START Supplied data

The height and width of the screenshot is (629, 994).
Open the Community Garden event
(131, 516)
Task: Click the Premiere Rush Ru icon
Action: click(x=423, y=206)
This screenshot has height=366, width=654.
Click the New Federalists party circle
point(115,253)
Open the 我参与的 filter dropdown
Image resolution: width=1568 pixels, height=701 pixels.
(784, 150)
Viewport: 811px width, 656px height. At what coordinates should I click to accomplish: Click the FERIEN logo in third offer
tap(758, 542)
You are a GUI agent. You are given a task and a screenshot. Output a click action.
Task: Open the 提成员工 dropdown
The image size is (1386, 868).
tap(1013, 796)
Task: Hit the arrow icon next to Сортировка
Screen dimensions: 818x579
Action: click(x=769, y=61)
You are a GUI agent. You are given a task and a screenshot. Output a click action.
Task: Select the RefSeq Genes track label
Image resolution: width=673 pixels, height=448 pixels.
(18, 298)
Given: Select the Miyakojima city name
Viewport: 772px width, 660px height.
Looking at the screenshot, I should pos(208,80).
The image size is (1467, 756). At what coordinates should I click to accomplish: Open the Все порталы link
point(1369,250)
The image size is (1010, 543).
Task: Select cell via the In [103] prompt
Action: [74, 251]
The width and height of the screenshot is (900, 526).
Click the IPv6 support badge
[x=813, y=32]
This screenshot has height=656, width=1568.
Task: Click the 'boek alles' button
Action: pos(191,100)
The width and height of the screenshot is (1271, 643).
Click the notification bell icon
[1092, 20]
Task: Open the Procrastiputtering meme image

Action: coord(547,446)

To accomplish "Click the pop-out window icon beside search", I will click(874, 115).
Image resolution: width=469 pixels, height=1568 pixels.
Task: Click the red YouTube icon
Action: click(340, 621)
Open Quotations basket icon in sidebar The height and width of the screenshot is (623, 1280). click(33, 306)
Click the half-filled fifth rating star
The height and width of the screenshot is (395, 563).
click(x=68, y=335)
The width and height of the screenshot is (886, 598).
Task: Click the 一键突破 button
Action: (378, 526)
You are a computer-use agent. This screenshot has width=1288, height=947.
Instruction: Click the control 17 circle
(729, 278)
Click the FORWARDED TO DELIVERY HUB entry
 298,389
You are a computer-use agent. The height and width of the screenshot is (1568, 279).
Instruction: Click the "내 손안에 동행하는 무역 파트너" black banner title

END Supplied data

• [Task item]:
Retype only the lines running from the line with "The width and height of the screenshot is (900, 526)." to the end of the listing, including both of those lines.

• [Output]:
The width and height of the screenshot is (900, 526).
Click the IPv6 support badge
[x=813, y=32]
This screenshot has height=656, width=1568.
Task: Click the 'boek alles' button
Action: pos(191,100)
The width and height of the screenshot is (1271, 643).
Click the notification bell icon
[1092, 20]
Task: Open the Procrastiputtering meme image

Action: coord(547,446)

To accomplish "Click the pop-out window icon beside search", I will click(874, 115).
Image resolution: width=469 pixels, height=1568 pixels.
Task: Click the red YouTube icon
Action: click(340, 621)
Open Quotations basket icon in sidebar The height and width of the screenshot is (623, 1280). click(33, 306)
Click the half-filled fifth rating star
The height and width of the screenshot is (395, 563).
click(x=68, y=335)
The width and height of the screenshot is (886, 598).
Task: Click the 一键突破 button
Action: (378, 526)
You are a computer-use agent. This screenshot has width=1288, height=947.
Instruction: Click the control 17 circle
(729, 278)
Click the FORWARDED TO DELIVERY HUB entry
 298,389
You are a computer-use agent. The height and width of the screenshot is (1568, 279).
Instruction: Click the "내 손안에 동행하는 무역 파트너" black banner title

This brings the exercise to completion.